* 原文

>>>>

なくなってからでは守れない・・・
粟国島から帰ってぜひ一度は行きたいところがあった。
海へ行くのは好きだが、釣りはあまり好きではない。
幼い頃、父親に写真のところへ、ときどき歩いて連れていかれた。
大潮をねらわないとそこにはいけない。
そこは、かつてアジケー(しゃこ貝)、みーばい、など海の幸が豊富であった。
もちろんさんご礁も立派であった。
天然のモズクは、その場で塩水ですすいでちゅるちゅると食えた。
釣りがなぜあまり好きではないかというと、たどり着くにも幼い子供にはしんどいしのに、
そこで竿の仕掛けを根がかりさせると、父親は勝手にきれて「ばか、あほう」と怒鳴り散らすのである。
それが、一種のトラウマになっているのであろう。
ここへきたのは、それ以来、うん十年ぶりである。
期待はしていなかったのだが、いちおうシャコガイがとれるように、はつりももってきた。
車をおりて、海岸から潮のひいた沖へと歩き始める。
えんえんと続く、サンゴの残骸。
ときおり、なまこ、クモヒトデなどはみかける。

<<<<

* 提示記録
>>>>

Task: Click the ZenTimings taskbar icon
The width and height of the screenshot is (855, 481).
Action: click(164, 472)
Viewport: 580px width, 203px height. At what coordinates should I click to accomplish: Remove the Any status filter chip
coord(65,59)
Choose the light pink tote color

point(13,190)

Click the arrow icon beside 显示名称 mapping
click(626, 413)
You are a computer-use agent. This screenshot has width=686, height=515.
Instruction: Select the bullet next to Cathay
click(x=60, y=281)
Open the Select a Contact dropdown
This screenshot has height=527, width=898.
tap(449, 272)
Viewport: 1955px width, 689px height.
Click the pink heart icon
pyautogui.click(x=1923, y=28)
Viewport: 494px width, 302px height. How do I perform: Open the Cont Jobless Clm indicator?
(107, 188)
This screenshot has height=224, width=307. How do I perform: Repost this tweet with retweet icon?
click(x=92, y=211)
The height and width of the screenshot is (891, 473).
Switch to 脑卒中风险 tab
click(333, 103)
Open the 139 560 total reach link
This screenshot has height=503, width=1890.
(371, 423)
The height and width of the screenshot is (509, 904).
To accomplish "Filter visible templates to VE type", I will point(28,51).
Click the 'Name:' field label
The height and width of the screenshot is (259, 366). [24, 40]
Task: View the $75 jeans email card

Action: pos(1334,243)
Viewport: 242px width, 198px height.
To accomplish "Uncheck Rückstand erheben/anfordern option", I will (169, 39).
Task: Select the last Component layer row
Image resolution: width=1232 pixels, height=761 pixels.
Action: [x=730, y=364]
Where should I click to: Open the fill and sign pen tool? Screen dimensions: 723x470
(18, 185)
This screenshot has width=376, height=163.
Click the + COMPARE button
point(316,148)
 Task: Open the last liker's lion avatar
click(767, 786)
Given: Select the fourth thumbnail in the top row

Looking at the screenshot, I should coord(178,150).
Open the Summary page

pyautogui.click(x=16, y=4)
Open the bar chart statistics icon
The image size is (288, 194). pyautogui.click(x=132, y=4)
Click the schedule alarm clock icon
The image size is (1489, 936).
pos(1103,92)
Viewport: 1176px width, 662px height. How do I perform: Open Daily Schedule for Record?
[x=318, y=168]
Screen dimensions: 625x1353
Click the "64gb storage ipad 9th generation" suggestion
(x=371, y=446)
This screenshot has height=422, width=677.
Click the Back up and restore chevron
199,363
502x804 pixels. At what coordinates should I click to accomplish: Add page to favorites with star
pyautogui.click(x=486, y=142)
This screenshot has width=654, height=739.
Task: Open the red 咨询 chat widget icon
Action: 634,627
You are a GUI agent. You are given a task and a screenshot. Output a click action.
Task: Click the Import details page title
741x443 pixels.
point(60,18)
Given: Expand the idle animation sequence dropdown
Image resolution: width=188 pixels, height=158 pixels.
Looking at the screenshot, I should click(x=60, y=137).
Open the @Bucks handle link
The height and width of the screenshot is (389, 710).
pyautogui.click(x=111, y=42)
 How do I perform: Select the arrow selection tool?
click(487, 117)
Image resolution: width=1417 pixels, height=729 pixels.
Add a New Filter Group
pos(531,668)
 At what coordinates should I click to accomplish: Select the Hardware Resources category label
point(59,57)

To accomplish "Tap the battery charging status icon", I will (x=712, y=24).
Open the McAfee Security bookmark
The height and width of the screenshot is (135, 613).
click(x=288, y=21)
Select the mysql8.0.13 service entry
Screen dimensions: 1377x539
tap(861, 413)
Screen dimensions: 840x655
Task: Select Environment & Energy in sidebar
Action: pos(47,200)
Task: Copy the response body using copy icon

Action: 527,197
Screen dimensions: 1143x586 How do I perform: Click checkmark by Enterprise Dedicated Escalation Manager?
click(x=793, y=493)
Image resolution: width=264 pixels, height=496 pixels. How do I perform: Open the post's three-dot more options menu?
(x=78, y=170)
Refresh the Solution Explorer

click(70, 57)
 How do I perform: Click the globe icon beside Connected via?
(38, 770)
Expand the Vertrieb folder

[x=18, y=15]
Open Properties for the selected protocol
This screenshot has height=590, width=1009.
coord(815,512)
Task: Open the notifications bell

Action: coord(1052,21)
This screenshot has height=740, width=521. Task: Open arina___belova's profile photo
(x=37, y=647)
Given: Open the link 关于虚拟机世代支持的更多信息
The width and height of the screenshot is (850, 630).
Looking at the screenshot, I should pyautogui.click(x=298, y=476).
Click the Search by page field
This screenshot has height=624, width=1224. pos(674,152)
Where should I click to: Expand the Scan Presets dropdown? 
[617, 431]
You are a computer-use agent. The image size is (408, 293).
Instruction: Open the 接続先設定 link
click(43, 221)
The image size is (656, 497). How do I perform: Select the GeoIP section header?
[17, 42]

<<<<

* 作業内容
[1] サンゴ礁の海を再訪した文章を編集し、「なくなってからでは守れない・・・」から「車をおりて、海岸から潮のひいた沖へと歩き始める。」まで(後者を含む)を、「父親」を「親父」に置き換えて示せ。
[2] サンゴ礁の海を再訪した文章の続きを、最後に示された文の後から書き進めよ。

* 回答
[1]
なくなってからでは守れない・・・
粟国島から帰ってぜひ一度は行きたいところがあった。
海へ行くのは好きだが、釣りはあまり好きではない。
幼い頃、親父に写真のところへ、ときどき歩いて連れていかれた。
大潮をねらわないとそこにはいけない。
そこは、かつてアジケー(しゃこ貝)、みーばい、など海の幸が豊富であった。
もちろんさんご礁も立派であった。
天然のモズクは、その場で塩水ですすいでちゅるちゅると食えた。
釣りがなぜあまり好きではないかというと、たどり着くにも幼い子供にはしんどいしのに、
そこで竿の仕掛けを根がかりさせると、親父は勝手にきれて「ばか、あほう」と怒鳴り散らすのである。
それが、一種のトラウマになっているのであろう。
ここへきたのは、それ以来、うん十年ぶりである。
期待はしていなかったのだが、いちおうシャコガイがとれるように、はつりももってきた。
車をおりて、海岸から潮のひいた沖へと歩き始める。

[2]
しかし、なんということだ。
豊かな海とは冥王星より程遠い、不毛な海。
何キロ沖に歩いたのだろうか、リーフの外側近くになって、
やっとこさちらほらとサンゴや、コバルトスズメが見え出した。
これでは北谷の海岸のほうがはるかにきれいである。
ひき返しながら、素もぐりダイバー故吉嶺全二さんのことを思い出した。
かなり前から、ひとりで沖縄の海を守ろうと活動したかたである。
二十年以上もまえに、吉嶺さんが時系列で撮ったサンゴの定点観測の写真展を、
久茂地公民館で見たことがある。
あのときのショックを思い出したのである。
今回は悲しみを通りすぎて、幼い頃に罵倒された阿呆状態になっていた。
吉嶺さんの業績があるサイトみつけました。
参考に見てください。
素晴らしい写真です。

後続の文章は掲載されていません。